§ **Records for processing**:
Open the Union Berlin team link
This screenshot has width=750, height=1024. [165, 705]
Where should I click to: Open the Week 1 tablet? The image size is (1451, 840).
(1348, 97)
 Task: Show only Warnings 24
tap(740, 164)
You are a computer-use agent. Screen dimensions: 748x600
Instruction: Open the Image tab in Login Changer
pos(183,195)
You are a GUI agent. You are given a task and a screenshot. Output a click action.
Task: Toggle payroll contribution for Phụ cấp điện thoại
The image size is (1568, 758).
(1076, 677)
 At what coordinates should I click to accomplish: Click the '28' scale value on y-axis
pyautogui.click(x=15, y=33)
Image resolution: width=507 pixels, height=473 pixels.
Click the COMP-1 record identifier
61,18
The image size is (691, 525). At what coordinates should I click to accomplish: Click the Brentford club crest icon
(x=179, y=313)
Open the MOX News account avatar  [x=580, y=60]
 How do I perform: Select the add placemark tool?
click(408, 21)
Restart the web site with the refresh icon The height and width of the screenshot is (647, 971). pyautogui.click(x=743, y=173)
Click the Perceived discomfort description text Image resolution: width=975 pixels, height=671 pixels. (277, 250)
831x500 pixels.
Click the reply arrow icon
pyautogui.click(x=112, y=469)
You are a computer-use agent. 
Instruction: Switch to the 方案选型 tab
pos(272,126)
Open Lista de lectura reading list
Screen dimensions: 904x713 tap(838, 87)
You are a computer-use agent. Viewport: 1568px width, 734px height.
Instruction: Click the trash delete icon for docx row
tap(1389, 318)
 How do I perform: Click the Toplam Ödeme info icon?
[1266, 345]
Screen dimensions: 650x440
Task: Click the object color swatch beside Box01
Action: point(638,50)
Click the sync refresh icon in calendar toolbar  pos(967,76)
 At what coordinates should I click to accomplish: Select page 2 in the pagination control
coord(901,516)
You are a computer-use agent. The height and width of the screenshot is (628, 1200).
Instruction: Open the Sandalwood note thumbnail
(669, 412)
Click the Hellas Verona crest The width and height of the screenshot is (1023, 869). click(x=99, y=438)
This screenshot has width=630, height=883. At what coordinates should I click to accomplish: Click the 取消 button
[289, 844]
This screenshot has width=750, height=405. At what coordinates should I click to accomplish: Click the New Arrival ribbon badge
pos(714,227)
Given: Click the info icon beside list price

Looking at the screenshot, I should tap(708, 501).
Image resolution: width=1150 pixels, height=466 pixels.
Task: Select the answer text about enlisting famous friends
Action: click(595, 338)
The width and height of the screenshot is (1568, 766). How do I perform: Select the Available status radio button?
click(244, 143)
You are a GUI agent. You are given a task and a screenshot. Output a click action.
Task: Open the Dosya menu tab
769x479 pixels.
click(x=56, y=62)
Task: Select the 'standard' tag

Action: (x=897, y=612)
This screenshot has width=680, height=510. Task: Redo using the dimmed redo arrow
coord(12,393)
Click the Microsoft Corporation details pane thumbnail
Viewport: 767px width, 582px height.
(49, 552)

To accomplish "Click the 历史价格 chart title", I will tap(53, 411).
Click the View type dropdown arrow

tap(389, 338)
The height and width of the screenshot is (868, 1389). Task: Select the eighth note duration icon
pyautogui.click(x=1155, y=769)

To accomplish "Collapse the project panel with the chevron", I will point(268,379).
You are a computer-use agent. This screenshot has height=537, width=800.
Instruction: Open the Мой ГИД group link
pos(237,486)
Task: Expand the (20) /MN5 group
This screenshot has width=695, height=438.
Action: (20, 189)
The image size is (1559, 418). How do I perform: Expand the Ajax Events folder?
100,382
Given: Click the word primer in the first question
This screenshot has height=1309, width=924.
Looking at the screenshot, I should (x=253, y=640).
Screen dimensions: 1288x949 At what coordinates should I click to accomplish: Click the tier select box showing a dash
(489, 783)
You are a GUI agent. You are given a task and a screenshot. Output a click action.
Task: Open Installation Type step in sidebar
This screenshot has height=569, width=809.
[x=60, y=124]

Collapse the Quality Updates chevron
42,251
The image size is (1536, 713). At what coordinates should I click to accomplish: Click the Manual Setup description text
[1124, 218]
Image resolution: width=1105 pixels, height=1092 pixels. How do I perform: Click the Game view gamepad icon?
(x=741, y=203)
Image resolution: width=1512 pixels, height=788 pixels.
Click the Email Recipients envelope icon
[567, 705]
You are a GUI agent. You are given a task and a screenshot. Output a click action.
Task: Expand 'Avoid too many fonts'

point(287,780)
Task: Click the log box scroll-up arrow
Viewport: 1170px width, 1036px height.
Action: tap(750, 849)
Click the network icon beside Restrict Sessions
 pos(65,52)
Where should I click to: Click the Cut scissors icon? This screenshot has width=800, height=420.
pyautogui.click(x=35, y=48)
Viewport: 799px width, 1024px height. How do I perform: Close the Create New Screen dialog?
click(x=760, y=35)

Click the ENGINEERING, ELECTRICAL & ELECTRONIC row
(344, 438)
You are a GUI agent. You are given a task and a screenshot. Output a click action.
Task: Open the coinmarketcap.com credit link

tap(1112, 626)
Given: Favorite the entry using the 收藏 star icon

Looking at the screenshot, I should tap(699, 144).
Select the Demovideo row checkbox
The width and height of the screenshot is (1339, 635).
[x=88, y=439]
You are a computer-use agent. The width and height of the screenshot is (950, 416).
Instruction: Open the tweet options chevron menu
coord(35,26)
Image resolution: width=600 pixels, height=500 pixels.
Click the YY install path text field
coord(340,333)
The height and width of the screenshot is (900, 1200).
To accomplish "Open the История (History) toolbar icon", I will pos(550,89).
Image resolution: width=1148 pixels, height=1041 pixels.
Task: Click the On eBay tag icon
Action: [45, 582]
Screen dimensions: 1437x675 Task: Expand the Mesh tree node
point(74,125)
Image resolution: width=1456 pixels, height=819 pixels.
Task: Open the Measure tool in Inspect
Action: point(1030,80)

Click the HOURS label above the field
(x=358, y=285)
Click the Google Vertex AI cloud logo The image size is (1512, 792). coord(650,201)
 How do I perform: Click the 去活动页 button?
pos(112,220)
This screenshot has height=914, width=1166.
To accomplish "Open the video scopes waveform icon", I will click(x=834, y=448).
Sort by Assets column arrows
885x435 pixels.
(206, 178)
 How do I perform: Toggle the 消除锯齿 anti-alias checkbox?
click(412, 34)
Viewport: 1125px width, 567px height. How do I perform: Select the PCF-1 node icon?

§ **Instructions for the task**:
How many lines in the entries above contain the string "note"? Case counts. Reply with the number only.

§ **The solution**:
2